WHAT NEEDS TO BE DONE:
Reproduce the top of the data verbatim, through and including the line that contains "Task: Click the 6개월 column header".

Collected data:
◆ ◆ ◆

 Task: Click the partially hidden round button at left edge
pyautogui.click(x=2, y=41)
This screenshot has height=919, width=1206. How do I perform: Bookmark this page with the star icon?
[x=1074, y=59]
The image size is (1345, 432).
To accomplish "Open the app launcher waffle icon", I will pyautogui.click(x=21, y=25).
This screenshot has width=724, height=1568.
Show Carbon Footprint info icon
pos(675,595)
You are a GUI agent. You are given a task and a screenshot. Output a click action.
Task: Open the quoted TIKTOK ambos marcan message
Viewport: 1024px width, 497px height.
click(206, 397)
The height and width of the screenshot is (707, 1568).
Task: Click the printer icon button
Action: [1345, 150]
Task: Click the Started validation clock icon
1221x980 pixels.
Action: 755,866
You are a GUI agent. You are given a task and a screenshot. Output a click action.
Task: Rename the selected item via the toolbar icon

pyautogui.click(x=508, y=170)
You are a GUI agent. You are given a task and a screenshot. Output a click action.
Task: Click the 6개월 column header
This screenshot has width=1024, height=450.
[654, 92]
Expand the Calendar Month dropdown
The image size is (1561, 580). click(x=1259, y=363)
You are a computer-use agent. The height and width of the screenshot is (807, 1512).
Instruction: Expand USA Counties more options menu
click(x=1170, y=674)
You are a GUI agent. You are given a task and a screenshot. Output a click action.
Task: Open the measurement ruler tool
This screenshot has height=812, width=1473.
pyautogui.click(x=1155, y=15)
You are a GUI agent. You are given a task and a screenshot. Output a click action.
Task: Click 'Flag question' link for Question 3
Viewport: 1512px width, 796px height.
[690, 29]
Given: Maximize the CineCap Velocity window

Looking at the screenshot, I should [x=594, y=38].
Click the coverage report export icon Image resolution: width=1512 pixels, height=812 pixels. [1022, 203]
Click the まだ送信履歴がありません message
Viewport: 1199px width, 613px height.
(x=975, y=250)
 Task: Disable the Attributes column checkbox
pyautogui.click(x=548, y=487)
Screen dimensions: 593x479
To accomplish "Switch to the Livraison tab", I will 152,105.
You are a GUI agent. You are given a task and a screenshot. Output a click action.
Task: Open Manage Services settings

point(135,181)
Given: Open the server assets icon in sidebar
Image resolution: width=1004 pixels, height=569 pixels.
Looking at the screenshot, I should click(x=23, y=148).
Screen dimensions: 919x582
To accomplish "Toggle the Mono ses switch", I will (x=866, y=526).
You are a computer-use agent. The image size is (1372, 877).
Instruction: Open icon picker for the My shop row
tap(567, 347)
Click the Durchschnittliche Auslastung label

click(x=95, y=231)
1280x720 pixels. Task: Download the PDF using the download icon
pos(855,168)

◆ ◆ ◆

TASK OUTPUT:
 Task: Click the partially hidden round button at left edge
pyautogui.click(x=2, y=41)
This screenshot has height=919, width=1206. How do I perform: Bookmark this page with the star icon?
[x=1074, y=59]
The image size is (1345, 432).
To accomplish "Open the app launcher waffle icon", I will pyautogui.click(x=21, y=25).
This screenshot has width=724, height=1568.
Show Carbon Footprint info icon
pos(675,595)
You are a GUI agent. You are given a task and a screenshot. Output a click action.
Task: Open the quoted TIKTOK ambos marcan message
Viewport: 1024px width, 497px height.
click(206, 397)
The height and width of the screenshot is (707, 1568).
Task: Click the printer icon button
Action: [1345, 150]
Task: Click the Started validation clock icon
1221x980 pixels.
Action: 755,866
You are a GUI agent. You are given a task and a screenshot. Output a click action.
Task: Rename the selected item via the toolbar icon

pyautogui.click(x=508, y=170)
You are a GUI agent. You are given a task and a screenshot. Output a click action.
Task: Click the 6개월 column header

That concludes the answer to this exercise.